Las sentencias, si es que han de producirse, precisan de otros tiempos para poder verse, necesitan la misma cadencia que genera un matrimonio que lleva 45 años despertando abrazado, el tiempo que tarda en salir a la superficie un botón de nácar de la camisa de un desaparecido. Requieren la paciencia, perseverancia y esperanza que unos padres aplican en la educación de sus hijos aun a sabiendas de que morirán jóvenes.

Una cámara fragmenta un graffiti que aúlla de injusticia, una mano tropieza con la materia prima y capta el susurro que transmite una obra al brotar. Berta ya no está y se la echa de menos. Hay gente que hace suyas las ciudades y las siente como sagradas; se precisa la friolera de 70 años para reconocer a unos hombres su valor y darles las gracias por hacernos mas dignos. Los teléfonos móviles crean belleza en la ciudad del cine. Daphne deviene en olivo y de vuelta a Daphne y Kathleen Hanna se vuelve humana y de nuevo Kathleen Hanna. Gerson comprende al fin que su hermano no está, no porque murió sino porque lo mataron. Estas historias precisan de su tiempo, un tiempo que nos pertenece y que el cine es capaz de crear y devolvernos.

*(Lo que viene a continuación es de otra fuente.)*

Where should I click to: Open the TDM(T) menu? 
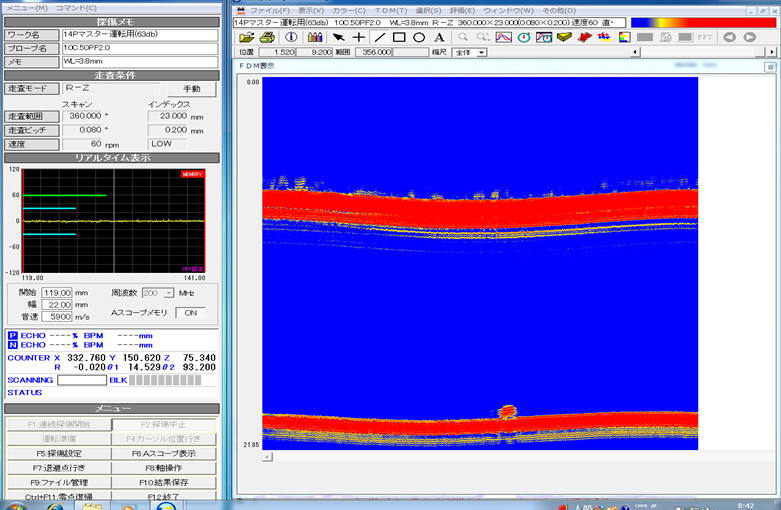tap(390, 10)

Si el plano no estuviera ahí más que unos segundos, los suficientes para hacer avanzar la narración, ¿tendría tiempo de hacernos pensar en todas esas mujeres y en esos hombres ahí sentados en algún momento de su vida? No, estoy segura de que no.
El tiempo no se encuentra solo en el plano, existe también en el espectador que lo mira de frente. El espectador siente este tiempo en él. Sí. Aunque finja que se aburre. Aunque realmente se aburra y espere el plano siguiente.
Esperar el plano siguiente es también sentirse vivir, sentir que uno existe.
Eso nos hace bien o mal, depende.
Frecuentemente decimos, no he visto pasar el tiempo.
¿El tiempo se ve?
Y, si no hemos visto pasar el tiempo, ¿no es como si nos hubieran robado ese tiempo? Porque el tiempo es todo lo que tenemos.